Kubernetes as the AI Infrastructure Platform

Apr 2, 2026

Guest:

Tsahi Duek

Running AI workloads on Kubernetes means juggling GPU scheduling, model serving, distributed training, and agent security — often with frameworks designed for different paradigms. Where do you even start?

Tsahi Duek, Principal Solutions Architect for Containers at AWS, breaks down the full stack: from infrastructure templates and model serving with vLLM, to securing AI agents that execute actions on your behalf.

In this interview:

How the RECON framework (Routing, Engine, Caching, Orchestration, Nodes) maps the essential layers of an AI inference stack
Why Kubernetes became the default platform for AI — and how organizations shift capacity between training and inference on the same cluster
What makes AI agents different from regular workloads, and how to lock them down so a runaway agent can't delete your S3 bucket

Transcription

Bart Farrell: So, first question, who are you, what's your role, and where do you work?

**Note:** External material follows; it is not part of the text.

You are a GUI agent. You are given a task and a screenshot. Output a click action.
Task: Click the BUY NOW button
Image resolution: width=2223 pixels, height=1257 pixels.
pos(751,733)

Tsahi Duek: I'm Tsahi Duek, I'm a Principal Solutions Architect at AWS, covering EKS, Amazon EKS, and AI infrastructure, based out of London, working as part of our go-to-market team, which is basically helping customers use our services efficiently, getting signals from customers, feeding them back into the product team, and also finding solutions to bridge the gap when things are not necessarily implemented or not yet on the roadmap and things like that.

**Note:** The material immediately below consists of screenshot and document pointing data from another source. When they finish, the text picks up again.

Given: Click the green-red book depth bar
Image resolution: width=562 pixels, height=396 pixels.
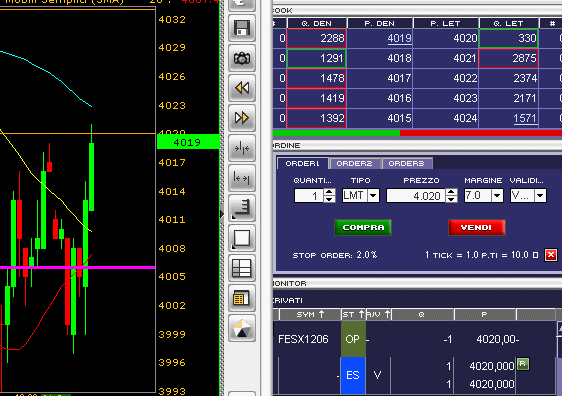Looking at the screenshot, I should click(417, 133).
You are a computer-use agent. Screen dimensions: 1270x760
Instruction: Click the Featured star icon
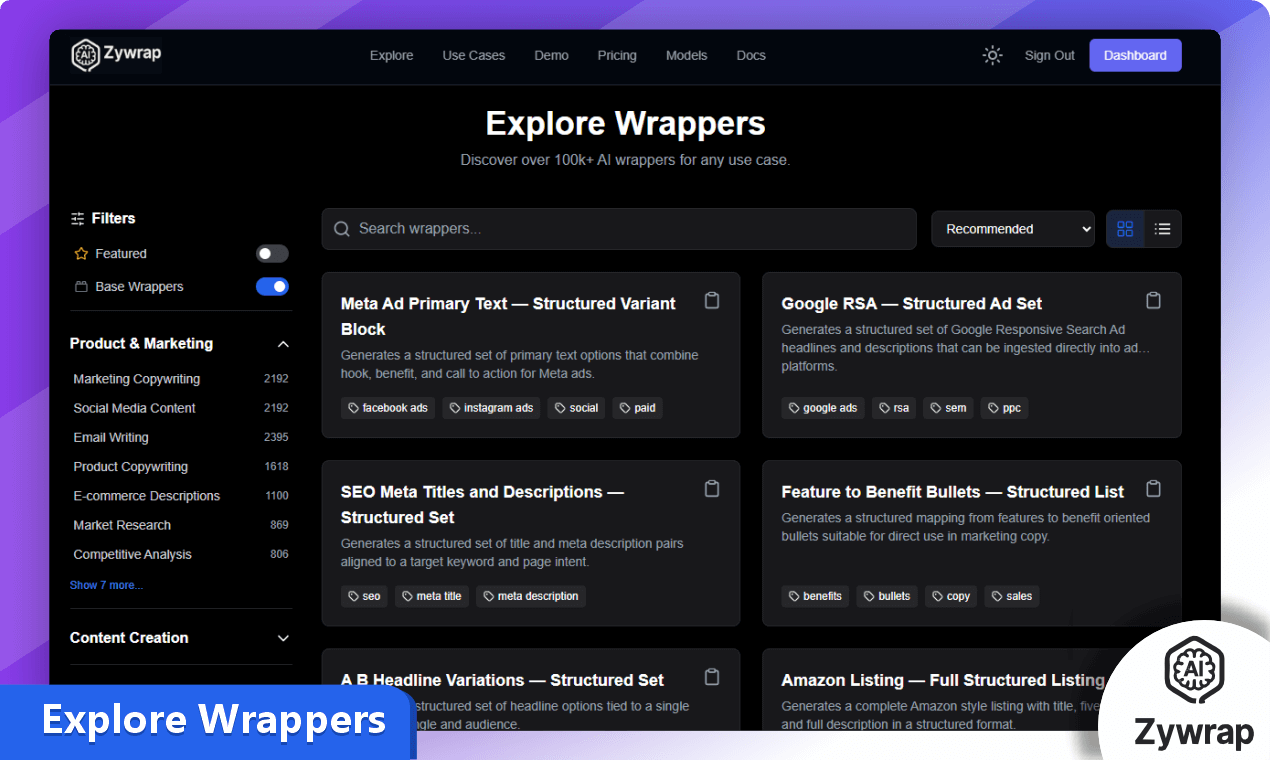[79, 253]
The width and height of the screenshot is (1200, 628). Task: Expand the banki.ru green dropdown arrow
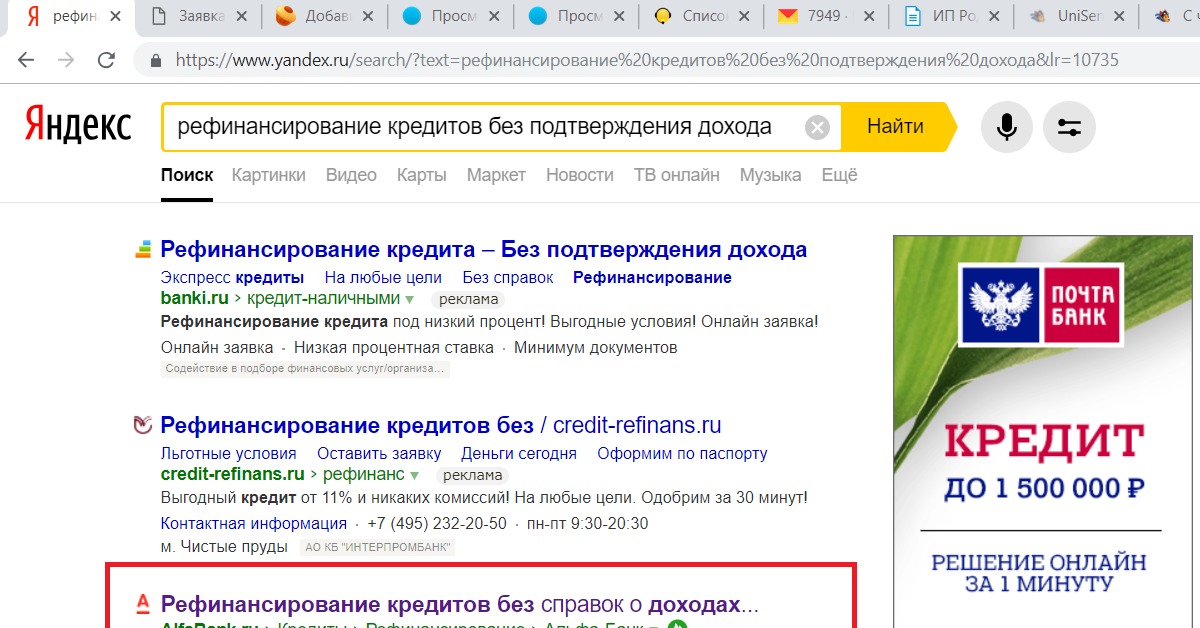410,299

Bart Farrell: And what three emerging Kubernetes tools are you keeping an eye on?

Tsahi Duek: In terms of Kubernetes tools, I would start with our own open source tooling, which is KRO and ACK. KRO and ACK basically bridge the gap when you want to architect your deployment in a way that doesn't really Not only taking care of the Kubernetes resources, but looking after any other things like we just had a Dynamo talk at the booth. There's some CRDs that Dynamo introduced. We might want to include them as part of our deployment. And this is where KRO as a composition engine and ACK as an extended interface to AWS API can come really handy. Other things I would guess like in the AI infrastructure space, Kueue, been very popular for things like gang scheduling, putting fault placements in close proximity to each other, again, for the reasons of having GPUs, proximities and network topologies that we want to get the benefit of. Third ones, I would say probably everything around autoscaling. So it's not new, it's good old autoscaling techniques, but things like Cluster Autoscaler, Karpenter, which we open sourced and basically been using the community. And again, in the AI space, it helps you a lot with getting capacity, whether you want to leverage spot instances or other preemption instances across different providers, but also getting things like capacity reservation when you need the capacity when you need it.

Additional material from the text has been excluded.